Please refer to InfluxDB documentation for further query-related information.
Other functionality
Authentication
Aioinflux supports basic HTTP authentication provided by aiohttp.BasicAuth. Simply pass username and password when instantiating InfluxDBClient:
client = InfluxDBClient(username='user', password='pass)
Unix domain sockets
If your InfluxDB server uses UNIX domain sockets you can use unix_socket when instantiating InfluxDBClient:
client = InfluxDBClient(unix_socket='/path/to/socket')
See aiohttp.UnixConnector for details.
HTTPS/SSL
Aioinflux/InfluxDB use HTTP by default, but HTTPS can be used by passing ssl=True when instantiating InfluxDBClient:
client = InfluxDBClient(host='my.host.io', ssl=True)
Database selection
After the instantiation of the InfluxDBClient object, database can be switched by changing the db attribute:
client = InfluxDBClient(db='db1')
client.db = 'db2'
Beware that differently from some NoSQL databases (such as MongoDB), InfluxDB requires that a databases is explicitly created (by using the CREATE DATABASE query) before doing any operations on it.
Debugging
If you are having problems while using Aioinflux, enabling logging might be useful.
Below is a simple way to setup logging from your application:
import logging
logging.basicConfig()
logging.getLogger('aioinflux').setLevel(logging.DEBUG)
For further information about logging, please refer to the official documentation.
Implementation
Since InfluxDB exposes all its functionality through an HTTP API, InfluxDBClient tries to be nothing more than a thin and simple wrapper around that API.
The InfluxDB HTTP API exposes exactly three endpoints/functions: ping, write and query.

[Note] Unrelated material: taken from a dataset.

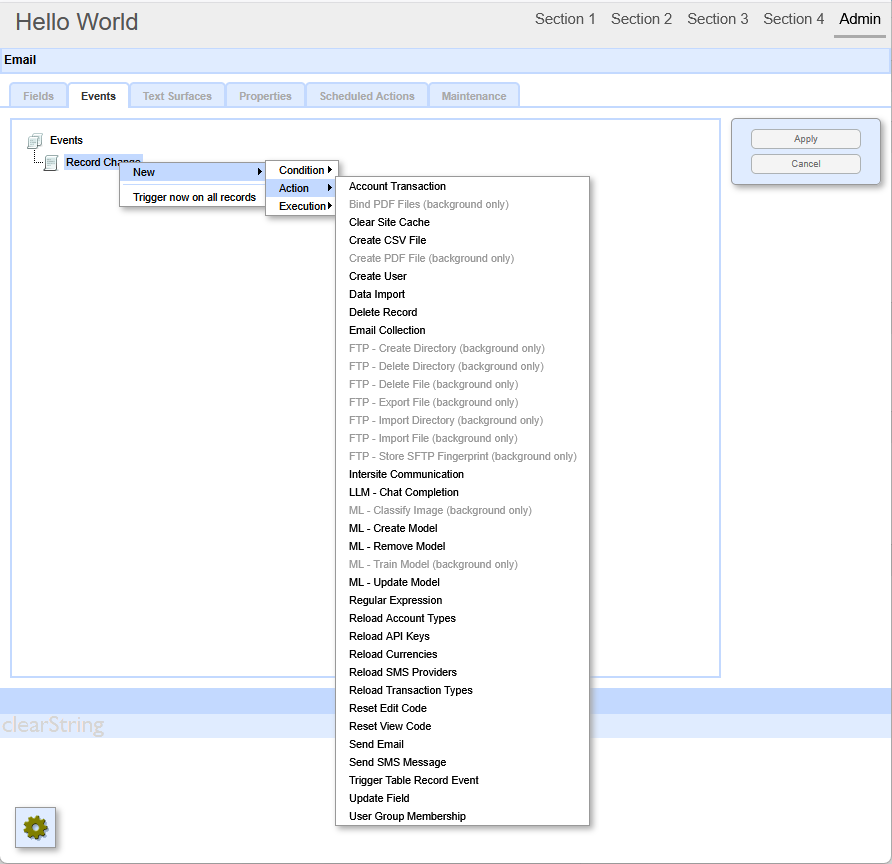Image resolution: width=892 pixels, height=864 pixels.
Task: Click the Events root tree icon
Action: tap(35, 141)
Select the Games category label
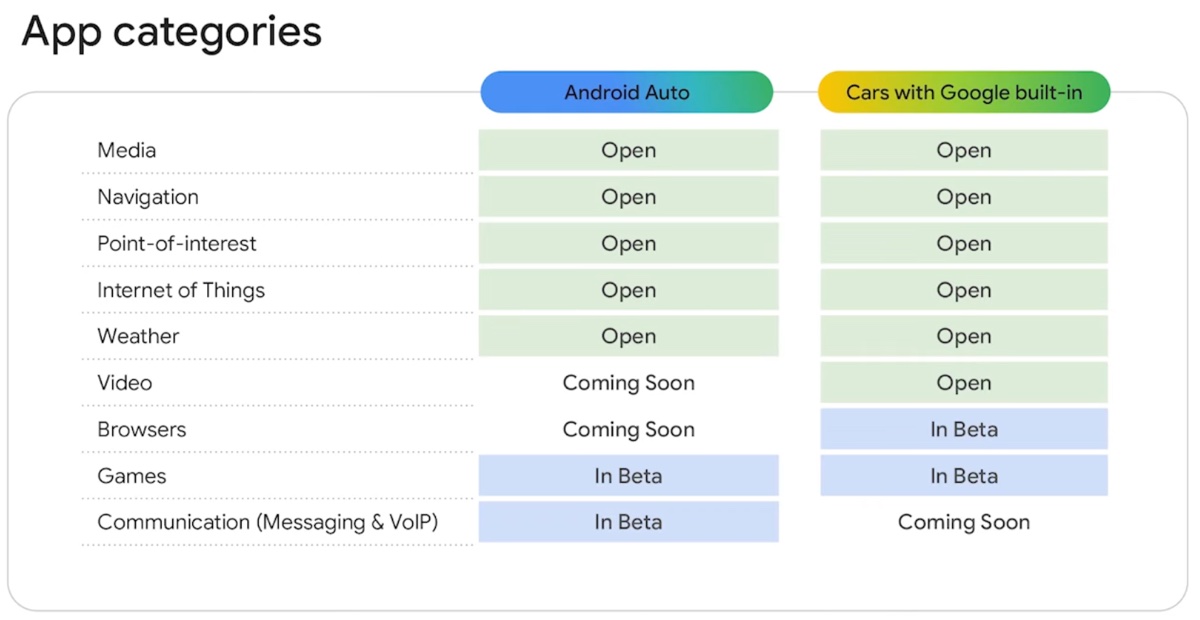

InfluxDBClient merely wraps these three functions and provides some parsing functionality for generating line protocol data (when writing) and parsing JSON responses (when querying).
Additionally, partials are used in order to provide convenient access to commonly used query patterns. See the Query patterns section for details.
Contributing
Alternatives
InfluxDB-Python: The official blocking-only client. Based on Requests.
influx-sansio: Fork of aioinflux using curio/trio and asks as a backend.